As a political fabrication designed for the sustenance of a state, rather than a religious world historically articulated over time, it lacks the capacity to produce martyrs capable of fulfilling the role required of them: to serve and to die. This anxiety becomes a liability, contributing to a “casualty phobia,” noted by Israeli sociologist Udi Lebel, that privileges soldiers over civilians and produces a society endangered by its own disillusions. If, for the Shia, “every day is Ashura and every land is Karbala,” then for the Israeli, every space becomes Masada.
I would like to problematize even this adage. While it assumes every day offers an opportunity to confront oppression like that faced at Karbala, such a stance is ultimately fanciful. It erases the embodied reality of Iranians caught within the crosshairs of a theologically inflected imperialist war. Their primary desire is not sacrifice, but the ability to live with dignity. To valorize martyrdom uncritically is to accept the conditions that produce it, in this case, that means accepting both Israeli and Iranian regimes.
The question is not how to die nobly, but why so many are made to die at all. Even the most devoted Shia knows that death comes only second to service. If you have not served, then your death carries no weight. The nation-state may succeed in contorting martyrdom into a form of state-curated affect, but for the believer, martyrdom is a death measured by the gravity of the service rendered in life.
For Muslims in the so-called West, the question is not how to perform sacrifice or indulge in theological blood sport. The question is much simpler: Do you serve? Have you truly lived in the frustrating service of others? Without this, any adoption of Shia aesthetics is at best appropriation and at worst desecration.

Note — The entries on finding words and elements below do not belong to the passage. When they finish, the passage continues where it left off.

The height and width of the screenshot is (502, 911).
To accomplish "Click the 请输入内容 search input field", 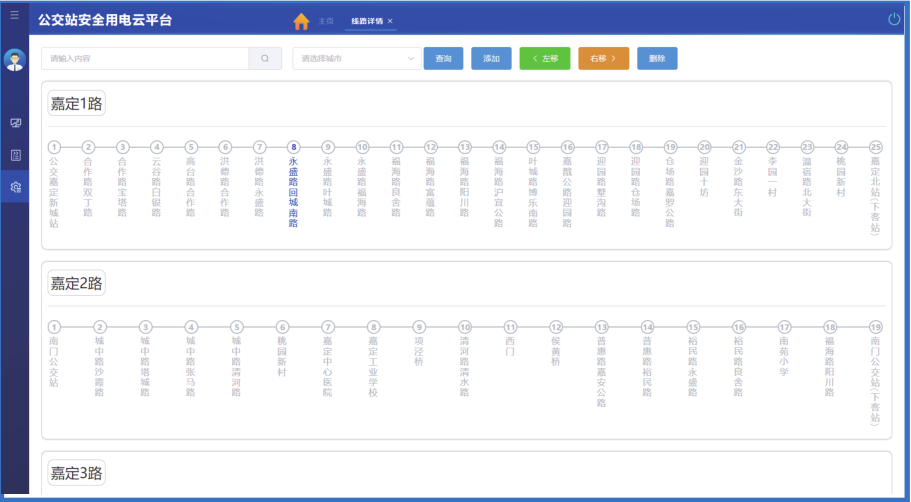I will tap(145, 59).
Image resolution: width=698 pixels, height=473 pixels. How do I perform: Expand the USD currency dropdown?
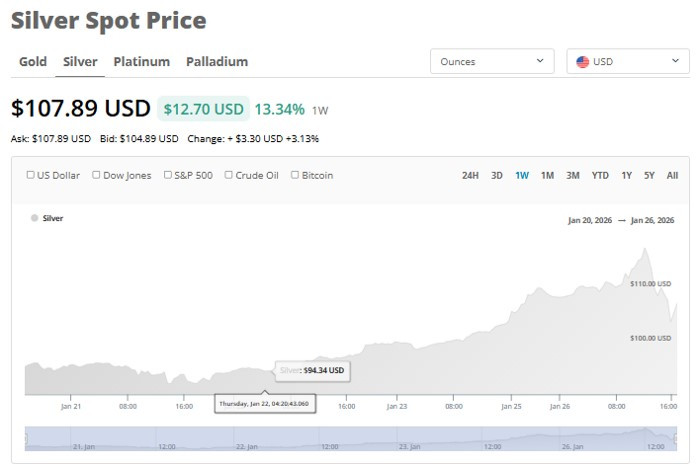(x=627, y=62)
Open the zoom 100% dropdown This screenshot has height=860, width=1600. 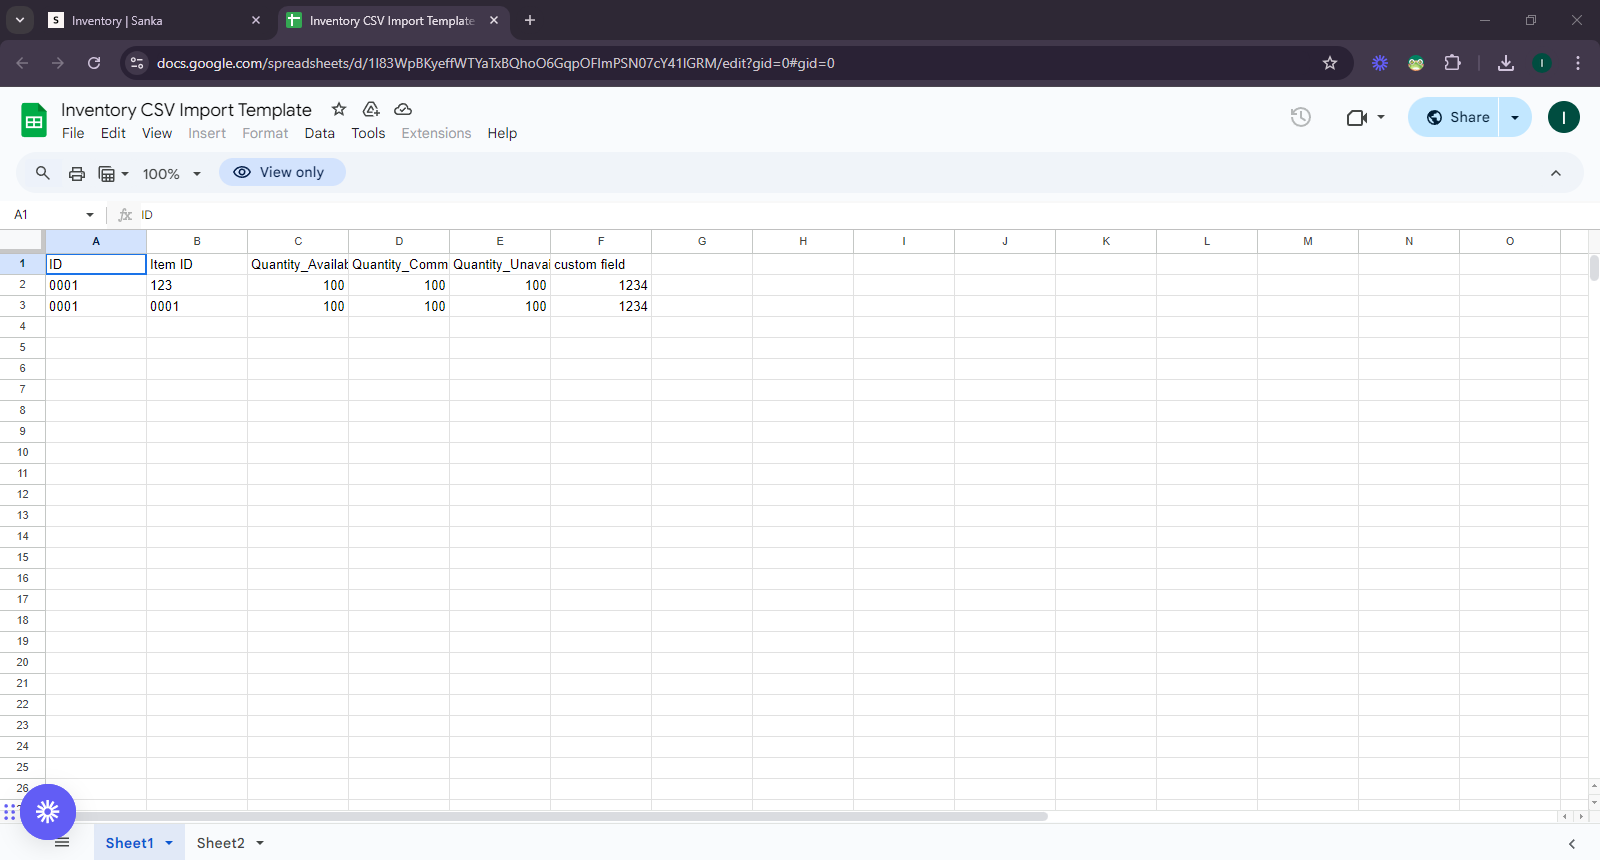pos(171,174)
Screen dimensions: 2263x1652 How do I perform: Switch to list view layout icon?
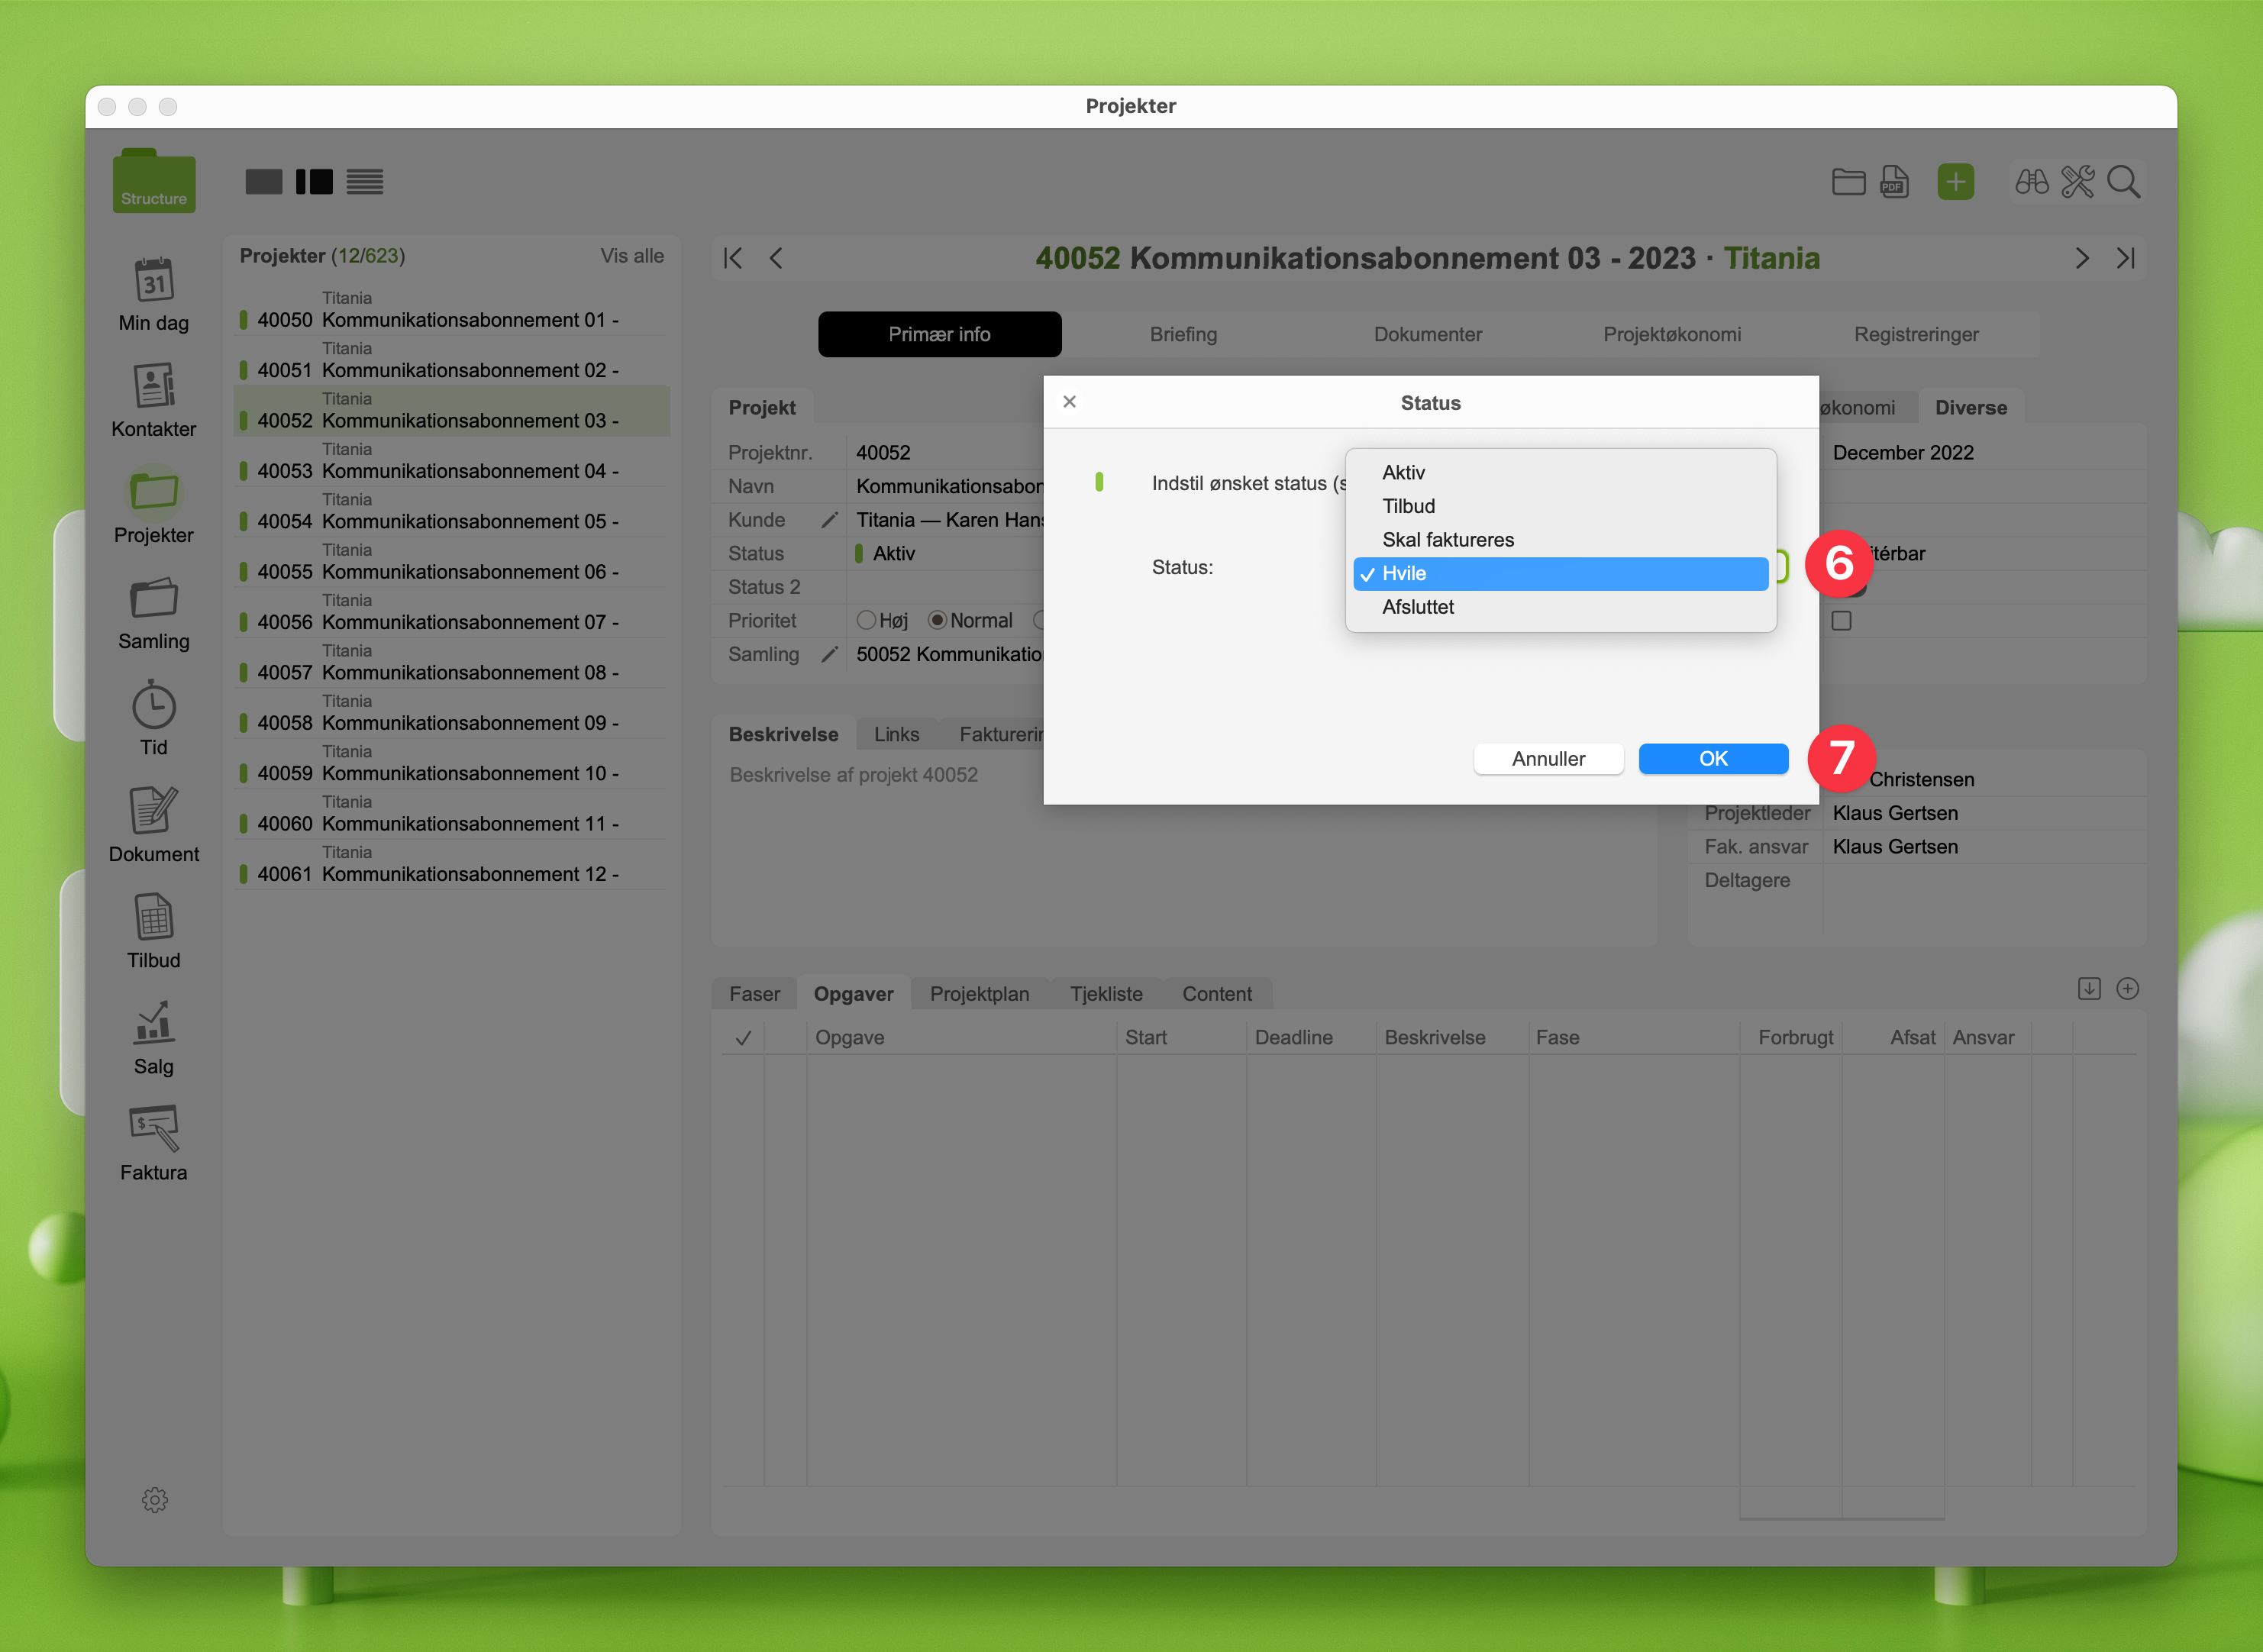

Our siblings in Iran deserve to live without missiles overhead. They deserve water, medical care, internet, and the right to dissent and organize. What they do not deserve is our romanticization of the symbols and state infrastructures that have contributed to their suffering. If martyrdom compels you, then the action it demands is not death, but service. Whom did you serve today who is more vulnerable than yourself? It is time we begin asking ourselves this question.